Raras menggelrng. "Entahlah Kak, pernikahan seumur hidup. Aku harap Kakak gak salah pilih. Saat kak Regas kecil dulu, dia terbilang baik. Seiring pertambahan usia, dia makin tak terkendali. Untuk saat ini aku pikir Kakak salah."
"Kau benar. Well, bagiku pernikahan lebih banyak sulit daripada enak."
"Nah, maksudku juga begitu." Ara mengangguk. Tangan sudah Ara lepas, setelahnya Ara kembali lihat Eli. Tatapan support khusus keluarga. "Jalani dulu Kak. Yang aku tahu, Kakak sudah di unboxing kak regas. Biar orang yang seharusnya bertanggung jawab mempertanggungjawabkan perbuatan yang ia lakukan."
Tiba-tiba Eli mewek. Tak sampai hati dengar ucapan Eli. "Terima kasih banyak. Kamu dan Mom menyokong kakak sampai sekarang. Kakak harap kamu punya nasib baik, Dik."
"Tentu Kak."
"Oh ya, kamu sudah jadian dengan Demian?"

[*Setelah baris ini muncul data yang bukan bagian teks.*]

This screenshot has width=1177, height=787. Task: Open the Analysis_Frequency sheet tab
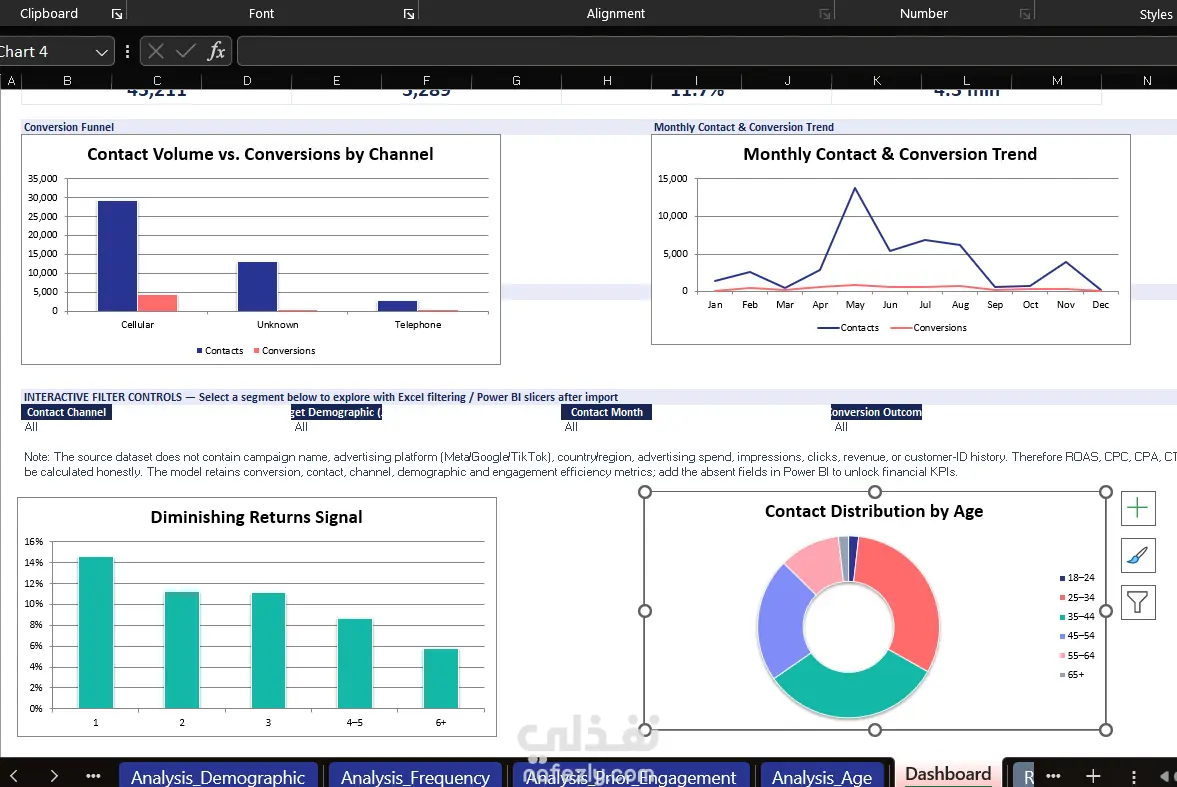(415, 776)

Raras buang wajah, di muka muncul sedikit rona. Raras akui ia malu. "Belum. Hubungan kami bisa disebut teman tapi mesra. Meski gak ada unsur mesra berlebih." Ara garuk kepala yang tidak gatal. Senyum memaksakan muncul.
"Kapan kalian mau official?"
"Tidak dalam waktu dekat ini," pungkas Raras.

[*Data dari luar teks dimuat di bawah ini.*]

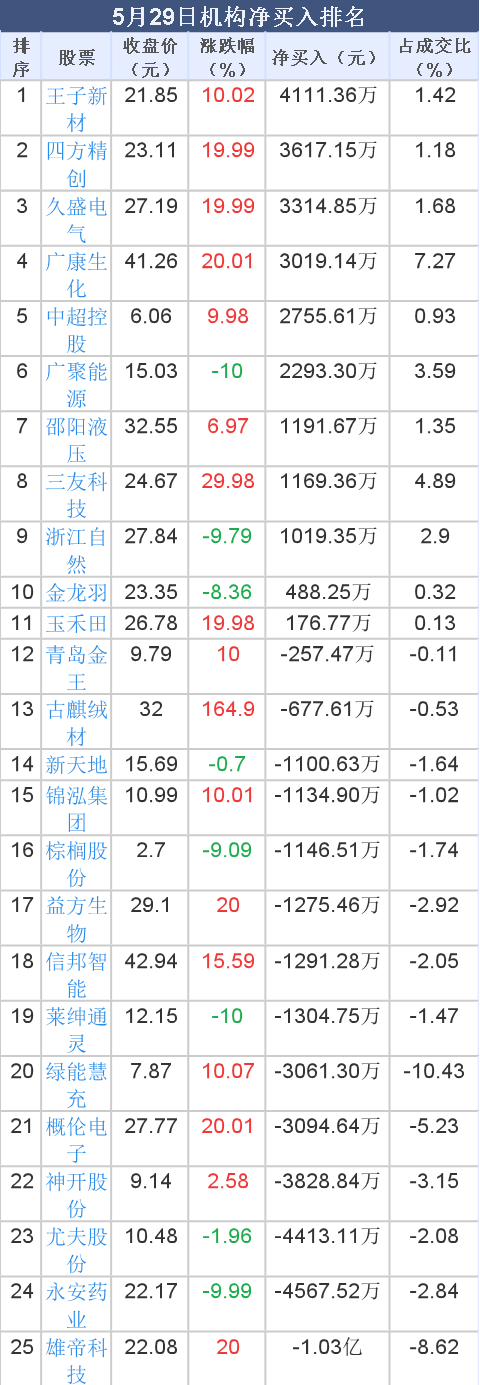Screen dimensions: 480x1385
Task: Open the 玉禾田 stock link
Action: tap(77, 624)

"Terus, kak Demian gimana?"
"Maksud Kakak?"
Eli sedikit gusar. Gemas, tangan Eli sudah terangkat untuk becek-becek wajah Ara. Gemas tersebut tak mampu dicegah. Pipi Ara jadi sasaran empuk cubitan Eli.
"Aw, Kak. Sakit."
"Kak Demian, Raras. Tuh orang masih dekat kamu. Pernikahan Regas dan Talie lanjut, kau masih dekat Demian?"
"Gak juga sih," ucap Ara. "Aku sama kak Demian cuma sedikit dekat. Gak dekat-delat banget. Kami menjalin hubungan formal."
"Aku pikir kak Demian tertarik ke kamu."
Raras kaget, tak menduga kalau Eli berpikir begitu. Terlalu jauh, Eli tidak begitu. Terlintas di otak Raras pun gak pernah. So, wajar Raras kaget bukan main.
"Oh ya, aku malah mikir kak Demian tertarik ke Kakak."
"Gak bakal Ar."
"Hem." Raras mengangguk. Setelahnya Raras menguap. "Aku ngantuk, tidur yuk. Besok Kakak menikah, aku turut bahagia."
"Semoga keputusan aku tepat, Ar."
"Aku harap begitu, Kak."
***
Regas pakai jas rapi. Eli hanya pakai kebaya sederhana. Pernikahan digelar tertutup. Di situ ada Nataile. Sedari tadi wajah perempuan itu datar. Orangtua Nataile tidak datang. Jelas tidak datang, pihak keluarga mengamuk kalau tahu Regas menikah lagi.
Jikalau orangtua keras kepala paksa menikah, Regas dan Talie tak kalah licik susun strategi menghindar. Regas dan Eli tidak sangat bodoh. Perjuangan cinta tidak sembarang.